**Material provided**
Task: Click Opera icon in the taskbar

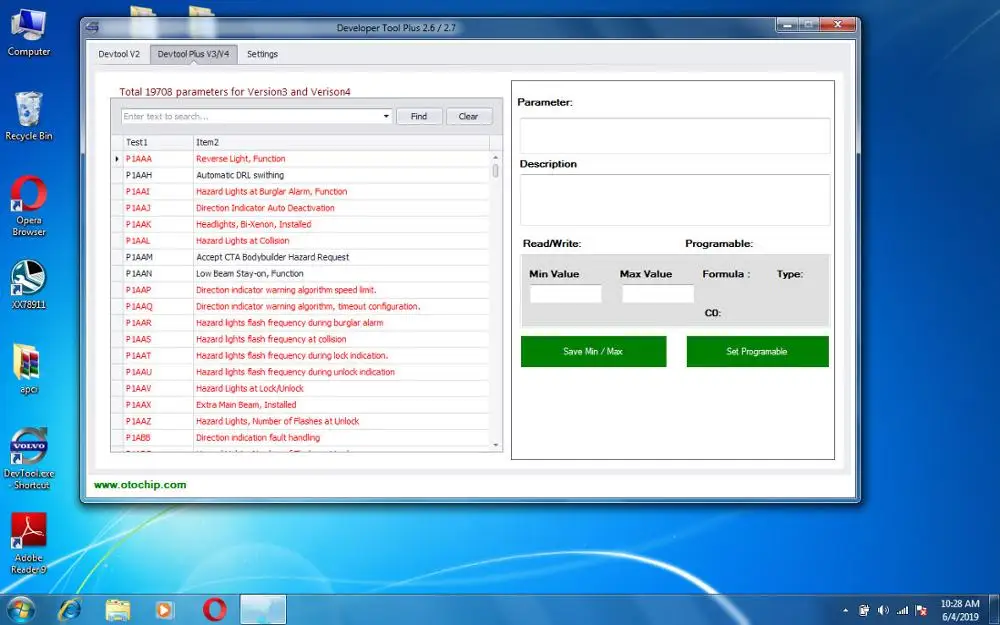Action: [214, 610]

* * *

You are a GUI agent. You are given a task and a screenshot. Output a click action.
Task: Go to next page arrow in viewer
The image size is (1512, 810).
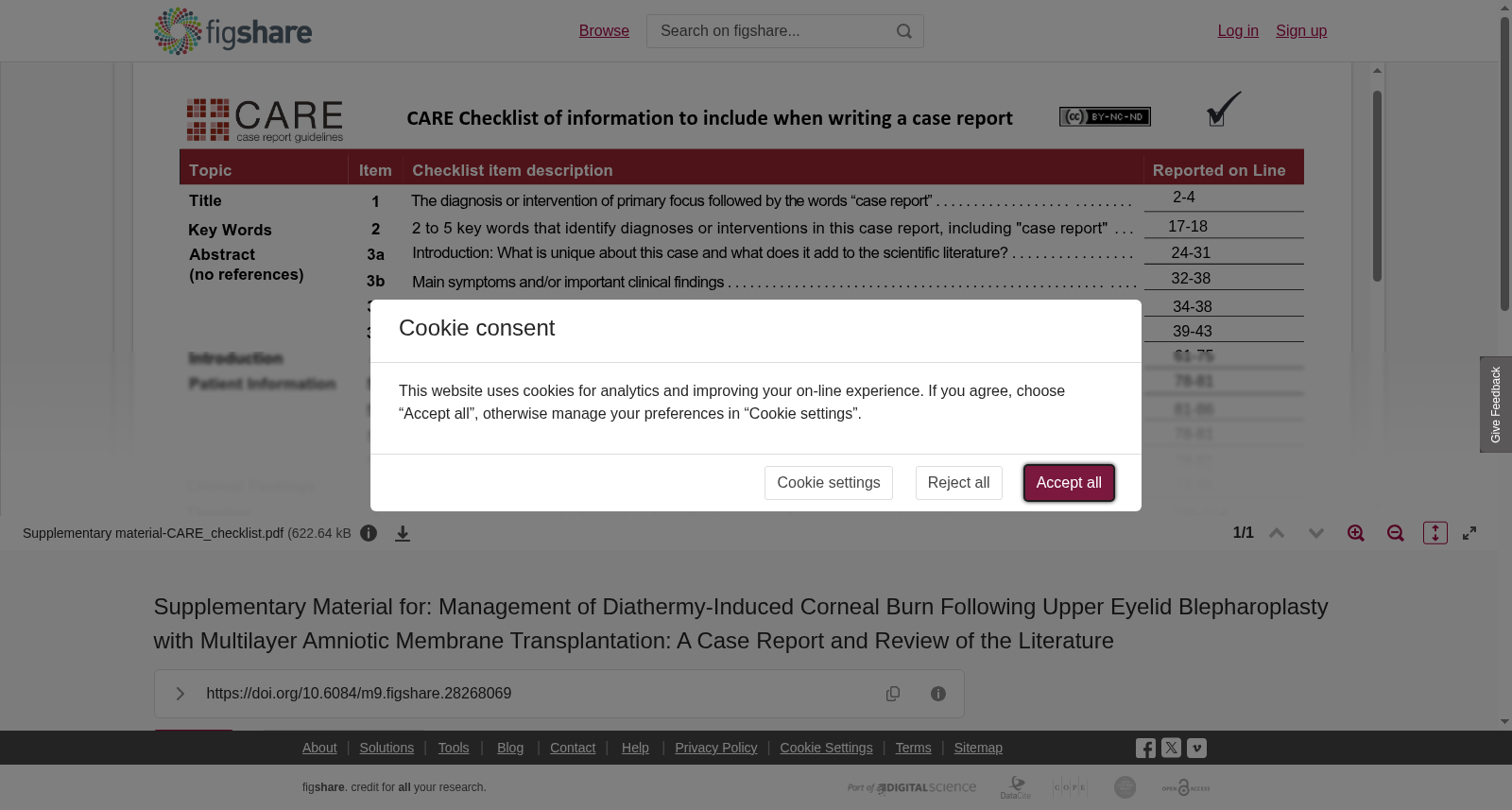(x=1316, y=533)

**Exercise requirements**
Format the lines of the records as a JSON list of strings, one string per line and no blank lines, starting at the line that contains "You are a GUI" and ending at the line that contains "(x=1316, y=533)". Leave the pictures out.

**Solved exercise**
[
  "You are a GUI agent. You are given a task and a screenshot. Output a click action.",
  "Task: Go to next page arrow in viewer",
  "The image size is (1512, 810).",
  "(x=1316, y=533)"
]